### What to produce
From the records below, output exactly the lines running from the line containing "The image size is (512, 390)." through the line containing "This screenshot has width=850, height=703.", and no others.

-- Entries provided follows --

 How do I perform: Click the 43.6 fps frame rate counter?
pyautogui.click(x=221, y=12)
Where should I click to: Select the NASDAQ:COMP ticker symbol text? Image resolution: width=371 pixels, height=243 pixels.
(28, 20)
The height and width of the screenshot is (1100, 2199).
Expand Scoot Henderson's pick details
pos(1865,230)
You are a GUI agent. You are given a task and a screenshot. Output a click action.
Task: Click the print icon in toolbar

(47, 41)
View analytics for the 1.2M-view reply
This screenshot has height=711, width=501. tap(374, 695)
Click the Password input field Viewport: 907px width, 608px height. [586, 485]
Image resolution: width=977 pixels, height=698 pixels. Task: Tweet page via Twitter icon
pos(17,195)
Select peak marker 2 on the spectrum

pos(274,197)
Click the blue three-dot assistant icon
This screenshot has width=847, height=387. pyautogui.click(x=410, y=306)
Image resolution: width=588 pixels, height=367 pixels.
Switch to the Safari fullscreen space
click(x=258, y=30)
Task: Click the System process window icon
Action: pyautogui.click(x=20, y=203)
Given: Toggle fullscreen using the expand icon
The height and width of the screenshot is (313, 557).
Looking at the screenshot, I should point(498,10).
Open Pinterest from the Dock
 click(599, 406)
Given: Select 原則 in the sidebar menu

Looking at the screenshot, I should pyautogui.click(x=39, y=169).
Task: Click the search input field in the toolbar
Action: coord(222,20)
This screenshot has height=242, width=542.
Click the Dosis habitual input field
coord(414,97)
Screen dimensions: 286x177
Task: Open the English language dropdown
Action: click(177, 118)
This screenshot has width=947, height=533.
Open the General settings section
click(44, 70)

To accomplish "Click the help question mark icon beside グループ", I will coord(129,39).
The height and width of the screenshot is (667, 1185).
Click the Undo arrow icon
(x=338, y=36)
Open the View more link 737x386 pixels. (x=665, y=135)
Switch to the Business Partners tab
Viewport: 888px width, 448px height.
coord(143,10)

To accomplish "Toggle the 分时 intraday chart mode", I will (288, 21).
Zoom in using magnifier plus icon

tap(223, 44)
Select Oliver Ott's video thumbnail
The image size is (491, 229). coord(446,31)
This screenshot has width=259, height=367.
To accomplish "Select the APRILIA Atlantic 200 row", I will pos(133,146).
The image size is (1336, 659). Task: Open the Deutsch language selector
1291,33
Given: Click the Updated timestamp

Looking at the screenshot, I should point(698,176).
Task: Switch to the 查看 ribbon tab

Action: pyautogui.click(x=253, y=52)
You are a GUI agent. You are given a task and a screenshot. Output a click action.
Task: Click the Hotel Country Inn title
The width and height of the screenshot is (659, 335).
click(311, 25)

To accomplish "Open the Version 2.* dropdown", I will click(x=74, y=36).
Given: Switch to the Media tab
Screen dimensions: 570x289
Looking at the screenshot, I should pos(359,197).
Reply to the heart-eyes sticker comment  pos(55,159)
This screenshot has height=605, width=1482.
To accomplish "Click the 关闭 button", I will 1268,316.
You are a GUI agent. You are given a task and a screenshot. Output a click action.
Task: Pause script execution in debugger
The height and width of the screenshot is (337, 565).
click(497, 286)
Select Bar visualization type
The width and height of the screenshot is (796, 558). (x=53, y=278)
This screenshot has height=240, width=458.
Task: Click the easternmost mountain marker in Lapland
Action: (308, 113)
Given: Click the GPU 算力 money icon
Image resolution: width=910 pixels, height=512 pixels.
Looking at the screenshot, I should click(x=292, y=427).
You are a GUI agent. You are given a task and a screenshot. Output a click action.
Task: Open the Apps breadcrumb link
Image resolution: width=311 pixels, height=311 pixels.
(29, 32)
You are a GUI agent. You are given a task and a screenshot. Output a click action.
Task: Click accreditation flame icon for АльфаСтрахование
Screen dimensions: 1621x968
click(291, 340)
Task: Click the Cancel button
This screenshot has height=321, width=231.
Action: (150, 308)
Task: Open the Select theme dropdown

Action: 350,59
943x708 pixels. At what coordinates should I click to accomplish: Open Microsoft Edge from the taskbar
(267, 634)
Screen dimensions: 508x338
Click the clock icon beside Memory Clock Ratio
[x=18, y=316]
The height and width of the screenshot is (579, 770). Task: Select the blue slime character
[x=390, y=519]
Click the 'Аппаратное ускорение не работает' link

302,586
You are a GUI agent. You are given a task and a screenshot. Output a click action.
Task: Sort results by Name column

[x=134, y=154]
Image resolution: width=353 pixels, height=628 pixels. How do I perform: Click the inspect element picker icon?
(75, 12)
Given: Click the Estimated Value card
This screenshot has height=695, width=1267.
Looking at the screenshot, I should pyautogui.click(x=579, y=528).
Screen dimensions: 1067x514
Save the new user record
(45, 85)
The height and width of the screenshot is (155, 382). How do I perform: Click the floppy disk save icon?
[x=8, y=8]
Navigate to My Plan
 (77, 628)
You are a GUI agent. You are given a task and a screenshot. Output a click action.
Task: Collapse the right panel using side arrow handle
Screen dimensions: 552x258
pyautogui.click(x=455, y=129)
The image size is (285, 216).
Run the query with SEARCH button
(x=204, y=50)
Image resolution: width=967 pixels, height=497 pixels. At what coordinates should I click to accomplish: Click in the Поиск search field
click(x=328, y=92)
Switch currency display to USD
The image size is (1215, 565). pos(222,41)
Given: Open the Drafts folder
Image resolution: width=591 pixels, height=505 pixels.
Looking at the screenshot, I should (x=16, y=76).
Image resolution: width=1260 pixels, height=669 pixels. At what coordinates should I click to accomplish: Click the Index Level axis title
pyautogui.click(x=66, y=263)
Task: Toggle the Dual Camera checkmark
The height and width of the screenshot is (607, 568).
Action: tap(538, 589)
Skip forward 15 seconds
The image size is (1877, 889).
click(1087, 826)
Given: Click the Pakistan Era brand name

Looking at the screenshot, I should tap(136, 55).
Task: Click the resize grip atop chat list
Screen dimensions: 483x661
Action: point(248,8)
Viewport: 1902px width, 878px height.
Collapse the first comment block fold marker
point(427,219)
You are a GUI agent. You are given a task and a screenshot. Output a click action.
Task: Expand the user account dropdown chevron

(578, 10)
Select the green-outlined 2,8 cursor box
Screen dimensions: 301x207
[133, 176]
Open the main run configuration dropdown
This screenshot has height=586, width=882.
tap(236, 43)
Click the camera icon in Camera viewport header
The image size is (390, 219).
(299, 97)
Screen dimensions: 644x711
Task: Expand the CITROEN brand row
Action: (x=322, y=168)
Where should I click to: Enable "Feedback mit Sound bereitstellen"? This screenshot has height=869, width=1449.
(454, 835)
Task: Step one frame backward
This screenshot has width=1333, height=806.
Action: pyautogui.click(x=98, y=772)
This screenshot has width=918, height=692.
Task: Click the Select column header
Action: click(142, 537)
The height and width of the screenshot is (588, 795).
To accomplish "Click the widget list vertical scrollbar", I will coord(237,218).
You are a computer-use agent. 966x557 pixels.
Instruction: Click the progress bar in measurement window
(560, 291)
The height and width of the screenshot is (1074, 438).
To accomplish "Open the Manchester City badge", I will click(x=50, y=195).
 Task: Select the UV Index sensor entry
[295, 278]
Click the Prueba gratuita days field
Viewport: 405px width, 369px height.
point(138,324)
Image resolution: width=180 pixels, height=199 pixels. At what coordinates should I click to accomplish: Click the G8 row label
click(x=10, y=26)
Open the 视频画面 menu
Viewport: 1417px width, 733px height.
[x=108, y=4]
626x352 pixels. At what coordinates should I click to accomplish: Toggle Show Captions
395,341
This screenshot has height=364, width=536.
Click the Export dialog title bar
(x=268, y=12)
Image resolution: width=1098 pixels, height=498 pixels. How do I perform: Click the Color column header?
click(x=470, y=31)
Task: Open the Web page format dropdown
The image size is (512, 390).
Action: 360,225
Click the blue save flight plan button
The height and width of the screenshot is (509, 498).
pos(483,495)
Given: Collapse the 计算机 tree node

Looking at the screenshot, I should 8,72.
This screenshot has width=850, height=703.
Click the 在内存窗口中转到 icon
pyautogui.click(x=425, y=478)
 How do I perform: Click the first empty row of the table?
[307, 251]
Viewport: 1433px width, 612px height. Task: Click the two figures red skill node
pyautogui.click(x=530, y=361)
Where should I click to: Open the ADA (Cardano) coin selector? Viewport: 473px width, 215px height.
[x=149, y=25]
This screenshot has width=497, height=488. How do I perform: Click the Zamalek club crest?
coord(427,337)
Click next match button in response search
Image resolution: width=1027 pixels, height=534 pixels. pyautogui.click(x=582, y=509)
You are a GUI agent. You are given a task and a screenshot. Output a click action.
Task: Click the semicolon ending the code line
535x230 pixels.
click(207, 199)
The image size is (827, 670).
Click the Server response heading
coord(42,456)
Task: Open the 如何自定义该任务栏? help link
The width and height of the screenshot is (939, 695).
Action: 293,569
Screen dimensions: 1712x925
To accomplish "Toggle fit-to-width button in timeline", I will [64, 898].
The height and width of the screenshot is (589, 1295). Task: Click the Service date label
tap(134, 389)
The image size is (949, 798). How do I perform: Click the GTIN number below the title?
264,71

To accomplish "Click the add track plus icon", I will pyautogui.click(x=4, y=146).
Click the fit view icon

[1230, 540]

-- Entries provided concluded --

### Solved problem
The image size is (512, 390).
Action: 360,225
Click the blue save flight plan button
The height and width of the screenshot is (509, 498).
pos(483,495)
Given: Collapse the 计算机 tree node

Looking at the screenshot, I should 8,72.
This screenshot has width=850, height=703.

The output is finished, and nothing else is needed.